> _Study text_
··········

Registration is required. Ashley Teamer's Prospect.6 project is co-commissioned in collaboration with Arts New Orleans and the City of New Orleans Percent for Art Program.
About the Panelists
Ashley Teamer
Ashley Teamer’s collages explore the relationships between the body, nature, space, and time. These themes are represented by original snapshots and found materials that are sewn and glued together. As a visual artist and DJ, she uses sound to creatively intervene with indoor and outdoor architecture, revealing the malleability of our built environment. Teamer’s current work explores land and body as inseparable. Levees and seawalls create an illusion of separation and safety between civilization and the sea. Similarly, skin is perceived as a protective barrier that completely separates our internal organs from nature. However, consistent flooding and the ubiquity of cancer reveal that both structures are porous. Her work imagines a future where we live more harmoniously with water.
Teamer received her MFA from Yale University in 2022. She has had solo exhibitions at Siena Heights University, Adrian, MI and 4th Ward Project Space, Chicago, IL. Teamer’s work has also been included in group exhibitions at the San Francisco Museum of Modern Art, CA; Everson Museum of Art, Syracuse, NY; and Antenna Gallery, New Orleans, LA; among others. She has been an Artist-in-Residence at Skowhegan School of Painting and Sculpture, ACRE, and Ox-Bow School of Art.
Aaron Washington (Guardians of the Flame)
Aaron Washington (Guardians of the Flame)
Ms. Rosalie Washington (The Tambourine Lady)
Ms. Rosalie Washington (The Tambourine Lady)
Gladney
Gladney, a sixth-generation native of the Lower 9th Ward, has been performing professionally since the age of 12. A graduate of the New Orleans Center for Creative Arts (NOCCA) and the New School for Jazz & Contemporary Music, he was selected for the Thelonious Monk Institute of Jazz (now the Herbie Hancock Institute of Jazz) All-Star group, touring schools alongside jazz legends like Lisa Henry and Antonio Hart, and had the honor of performing at the White House during the Obama administration. Throughout his 18-year career, Gladney has performed internationally with renowned artists such as Jonathan Batiste, Ellis Marsalis, Branford Marsalis, Solange, and Topsy Chapman. He has also appeared on major TV shows including Live with Kelly & Ryan, Late Night with Seth Meyers, and BBC's The Graham Norton Show. Featured on Christian Scott aTunde Adjuah's GRAMMY-nominated album The Emancipation Procrastination, he now leads his own band, with their debut recording Selenite released in 2021, and is a founding member of The Rumble, a Mardi Gras Indian funk band. Gladney also plays regularly with the Preservation Hall Jazz Band, tours globally with the Jake Shears Band, and serves as a woodwind instructor at NOCCA.

··········

> _Record excerpts_
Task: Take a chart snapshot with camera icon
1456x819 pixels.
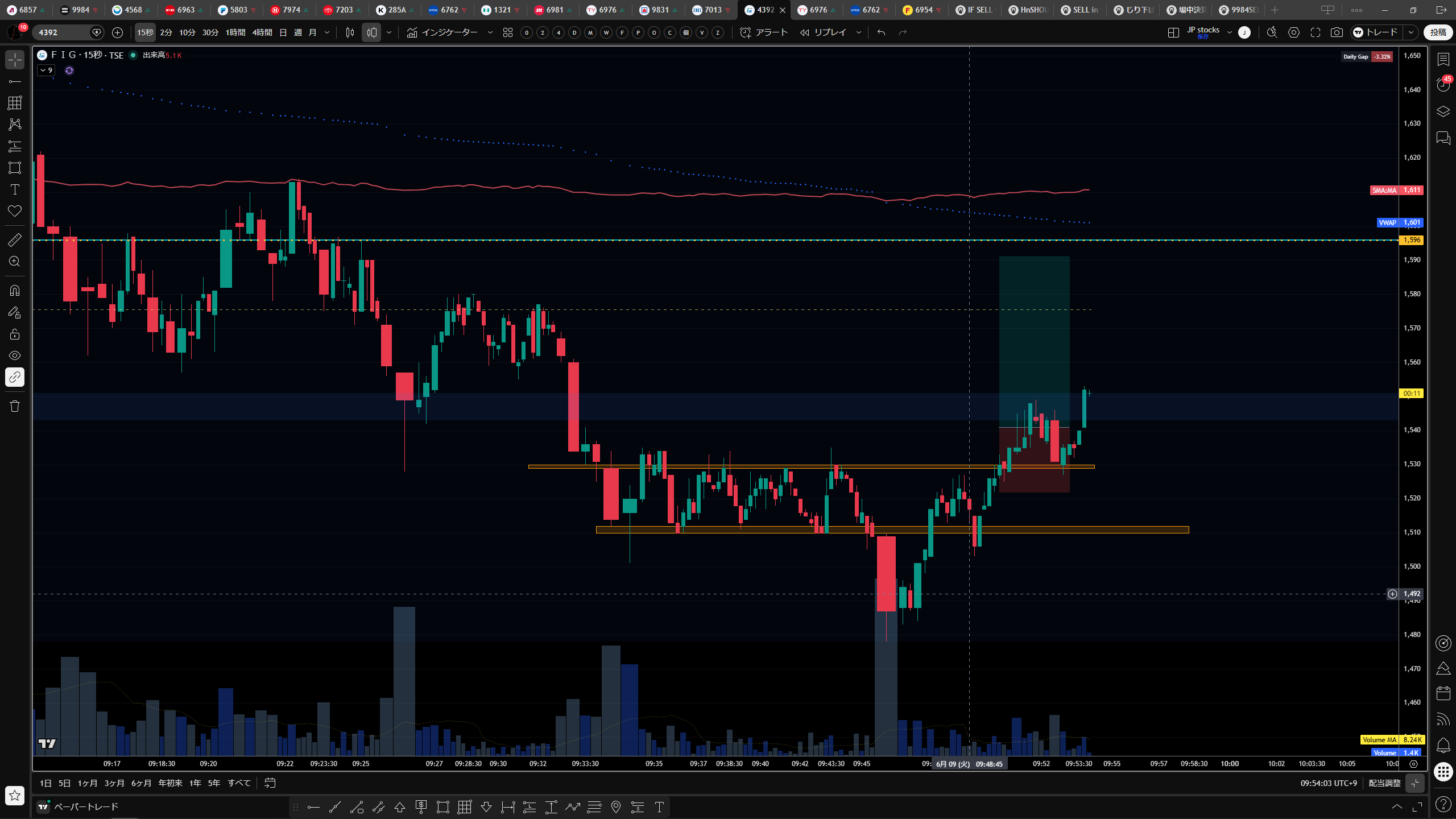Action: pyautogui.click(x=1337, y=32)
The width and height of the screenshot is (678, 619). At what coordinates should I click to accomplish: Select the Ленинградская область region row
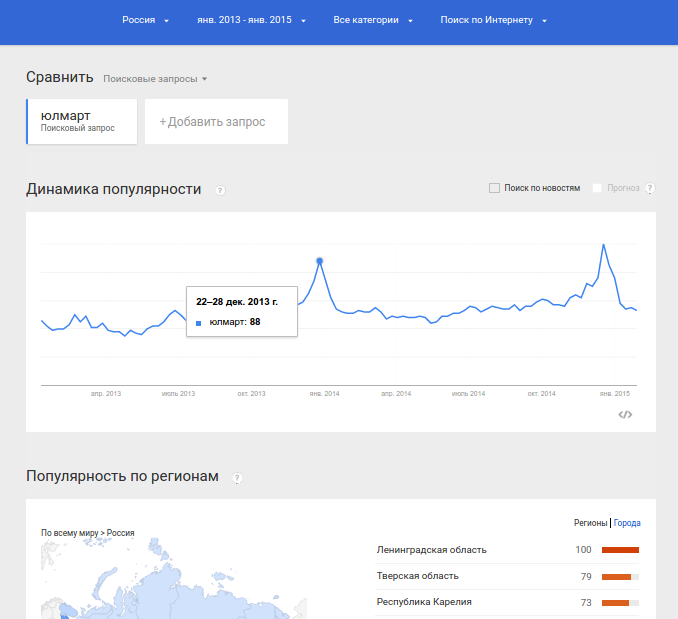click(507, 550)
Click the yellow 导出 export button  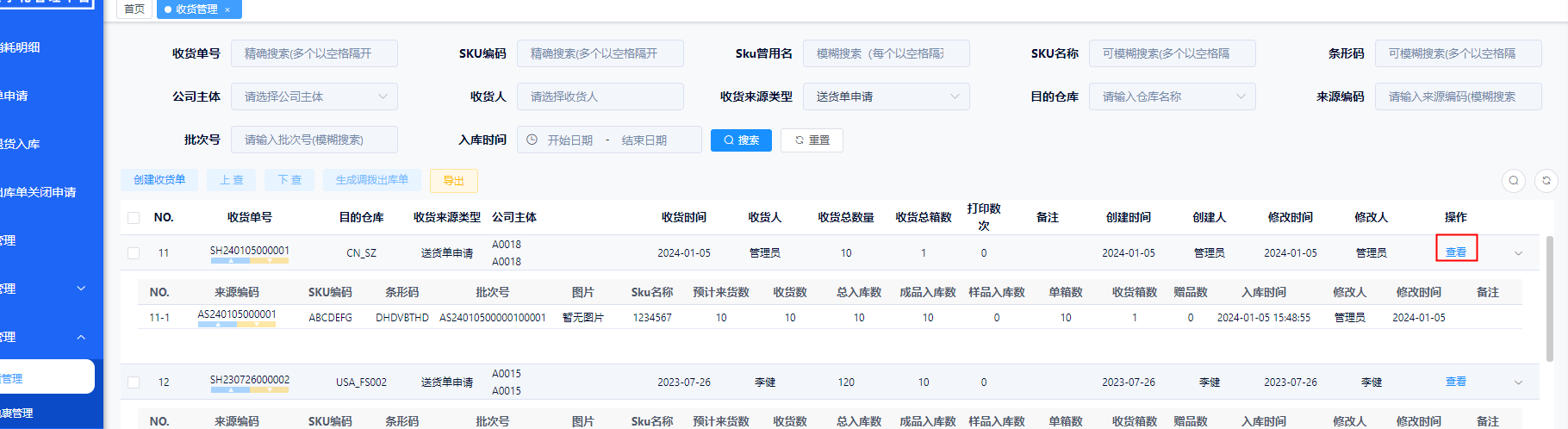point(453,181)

··········

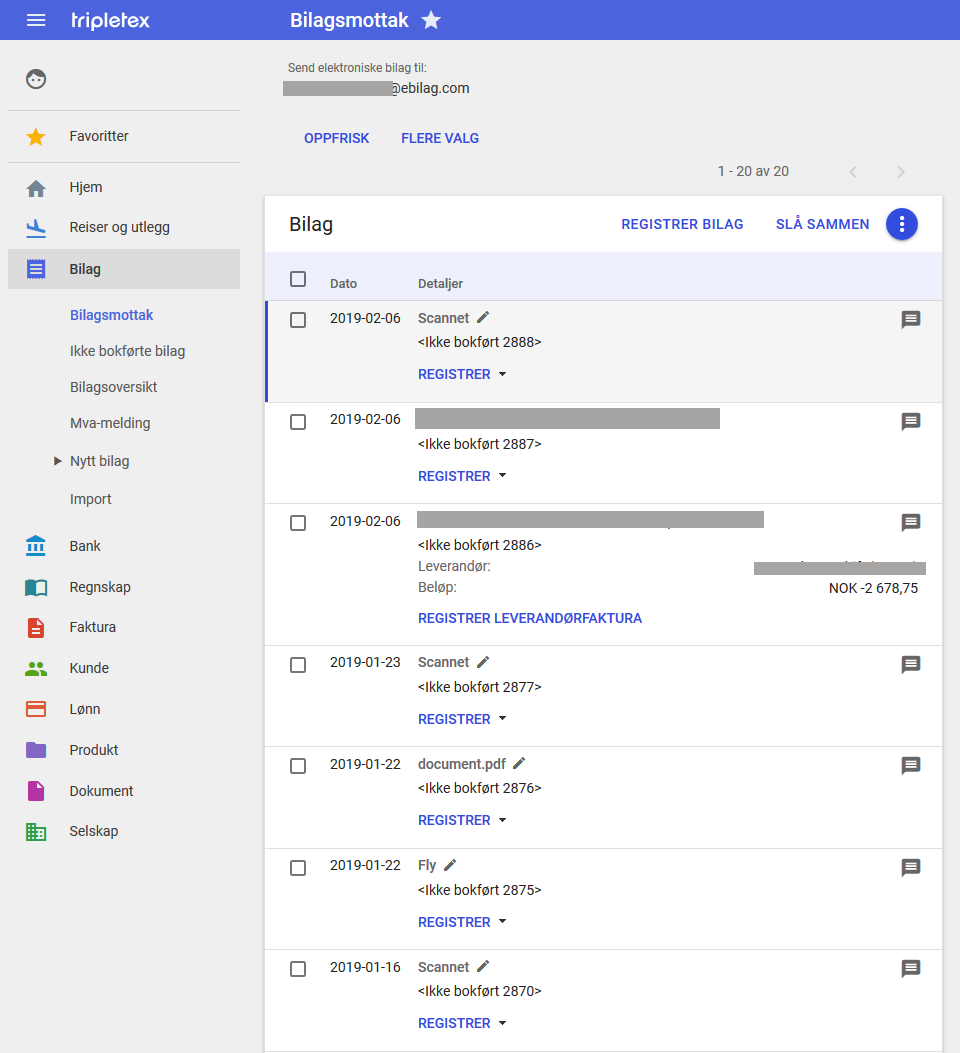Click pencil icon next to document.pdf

··········

> _Brief 1_
In the panelist biographies, translate this sentence into Spanish: "Teamer’s current work explores land and body as inseparable."
> _Brief 2_
Extend the panelist biographies past their final sentence.

> _Written answer 1_
La obra actual de Teamer explora la tierra y el cuerpo como inseparables.

> _Written answer 2_
Kyle DeCoste
Kyle DeCoste (he/him) is a scholar of popular music from New Glasgow, Nova Scotia. He is currently a Visiting Lecturer in Gender and Sexuality Studies and Music at Tulane University. His work, which is often collaborative and (auto)ethnographic, examines how sound—and popular music in particular—is used to articulate and contest ideas about race, gender, class, and childhood. He received his PhD in Music from Columbia University where his dissertation explored the poetics of childhood in contemporary Black American popular music to make a case for an imaginative twenty-first-century abolitionism. In addition to his dissertation, Kyle is working on two other book projects. The first which he is co-authoring with Alex Blue V, is an ethnography of country rap (a.k.a. “hick-hop”) that examines issues of race and place in the Southern United States. The second is a history of New Orleans’ only all-woman brass band, the Original Pinettes Brass Band, which applies a Black feminist lens to brass band performance.